Objective: Rewrite the records below with every occurrence of "icon" changed to "button" and nothing else altered. Leave the pictures out of your version.

================

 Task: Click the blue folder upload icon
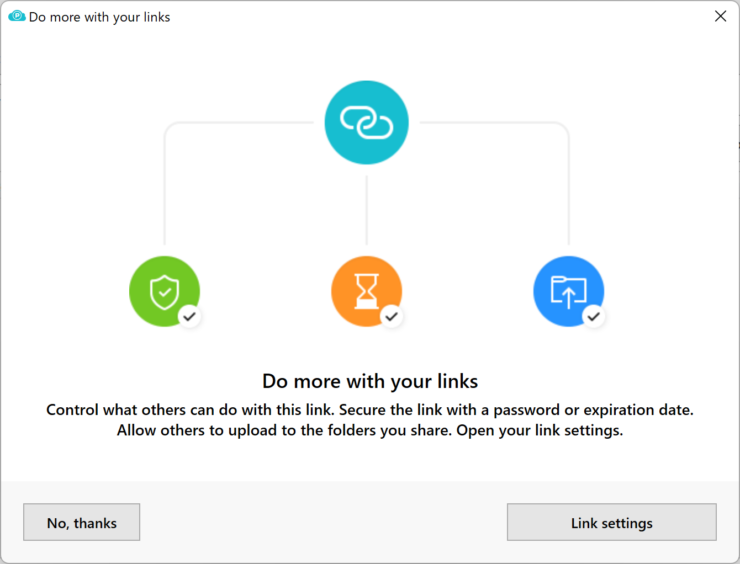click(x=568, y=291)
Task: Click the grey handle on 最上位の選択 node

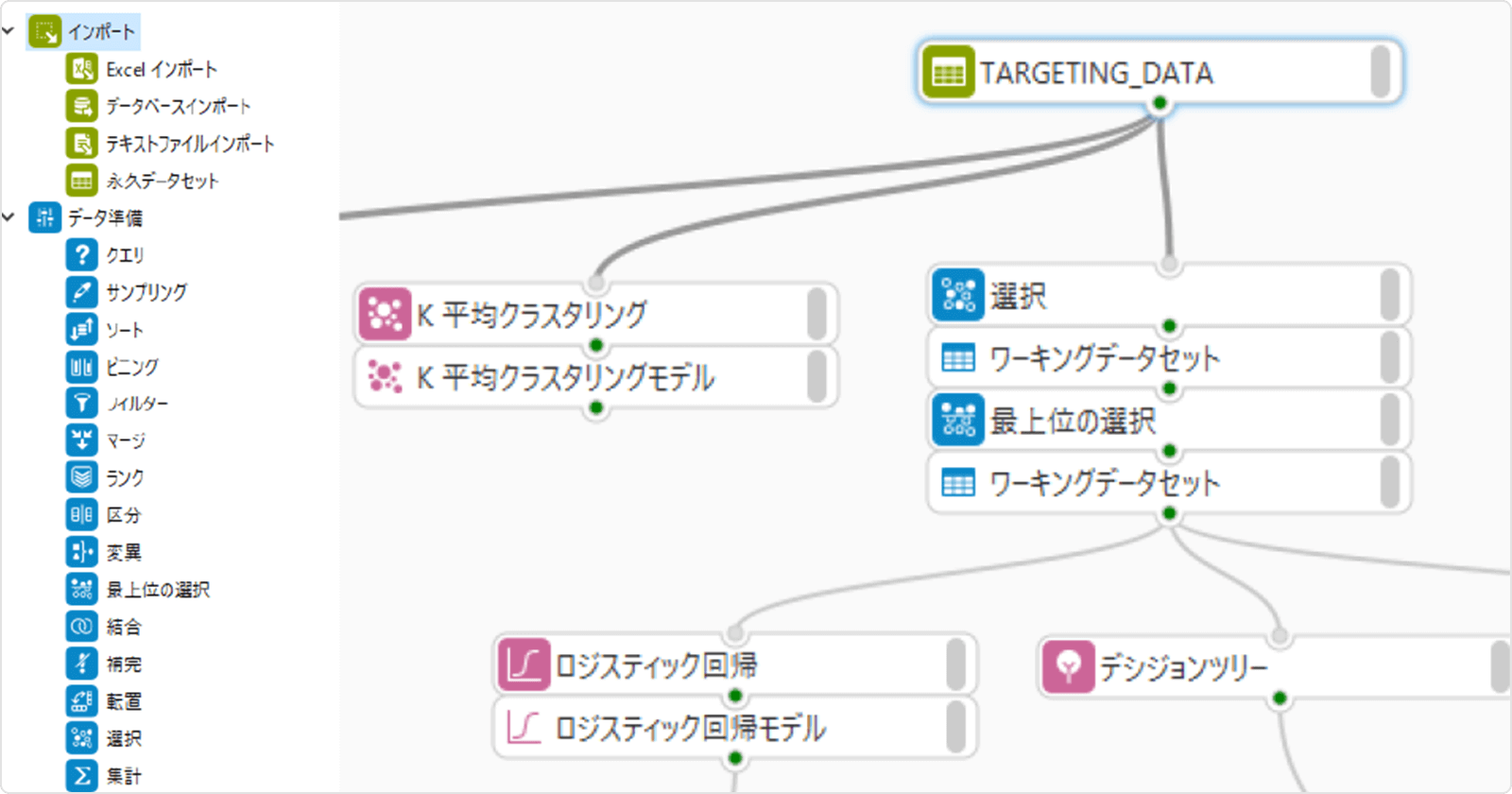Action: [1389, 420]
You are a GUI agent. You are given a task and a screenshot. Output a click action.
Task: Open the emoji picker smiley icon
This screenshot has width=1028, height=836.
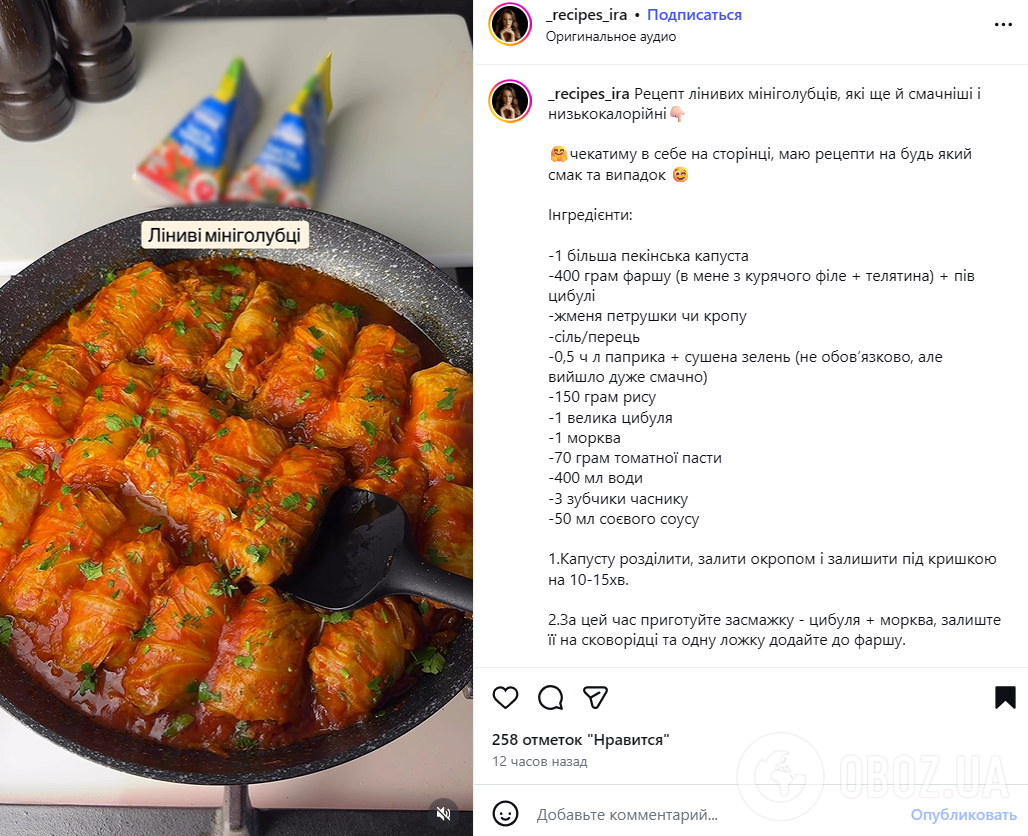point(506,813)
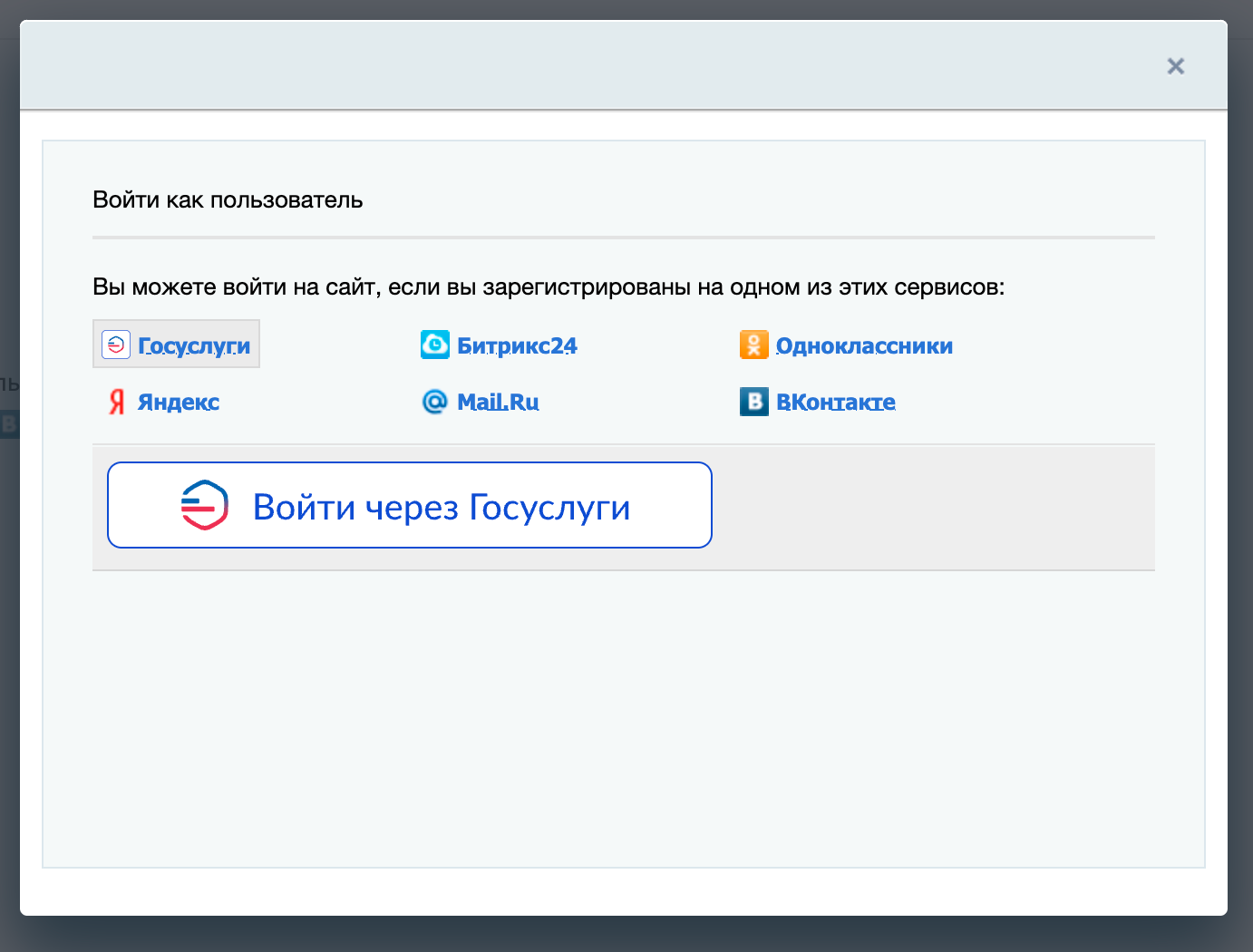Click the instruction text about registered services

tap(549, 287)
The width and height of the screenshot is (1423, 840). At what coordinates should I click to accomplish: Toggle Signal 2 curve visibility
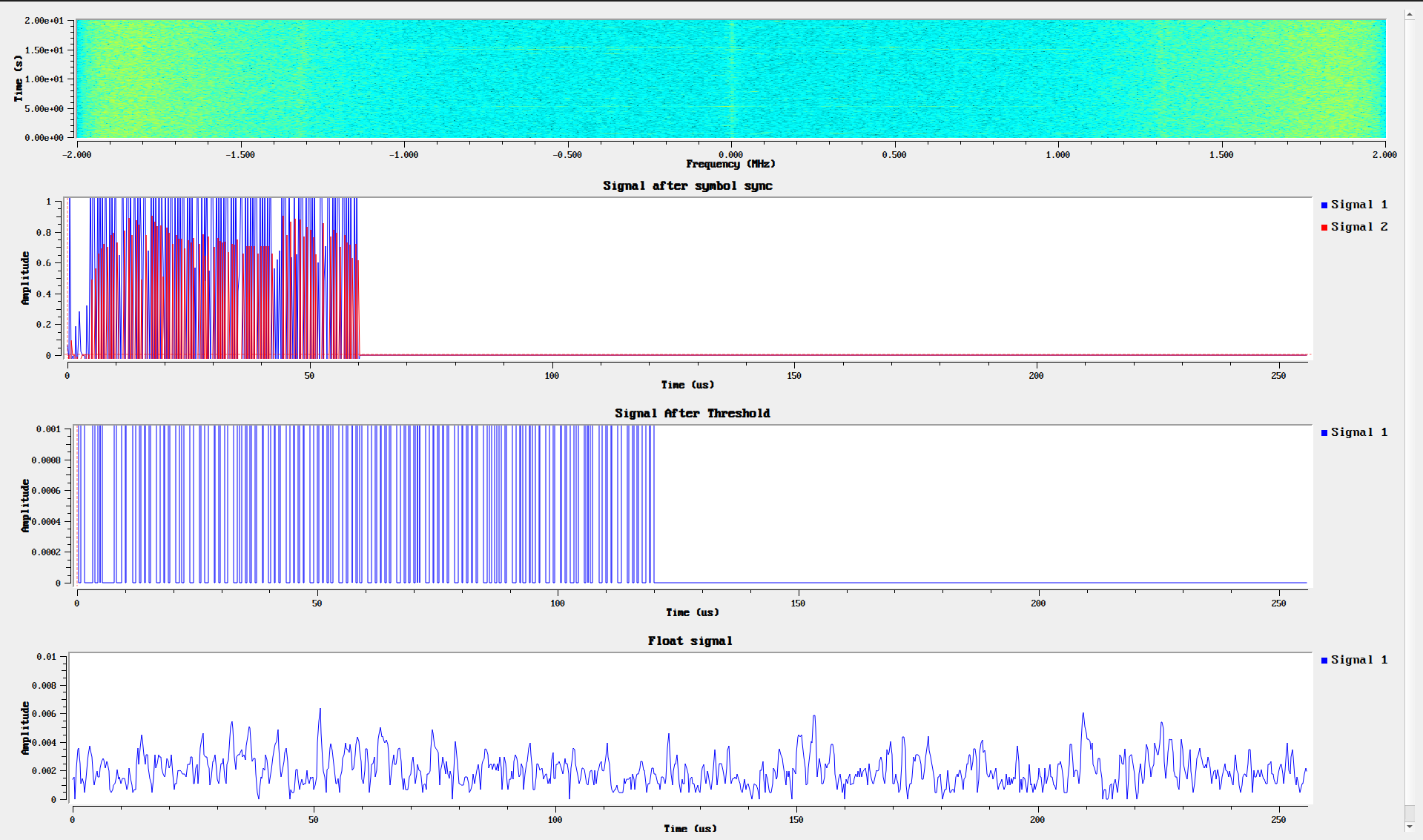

================

Solution to this problem:
 Task: Click the blue folder upload button
click(x=568, y=291)
Task: Click the grey handle on 最上位の選択 node

Action: [1389, 420]
You are a GUI agent. You are given a task and a screenshot. Output a click action.
Task: Open the emoji picker smiley button
This screenshot has width=1028, height=836.
point(506,813)
Click the instruction text about registered services

tap(549, 287)
The width and height of the screenshot is (1423, 840). At what coordinates should I click to accomplish: Toggle Signal 2 curve visibility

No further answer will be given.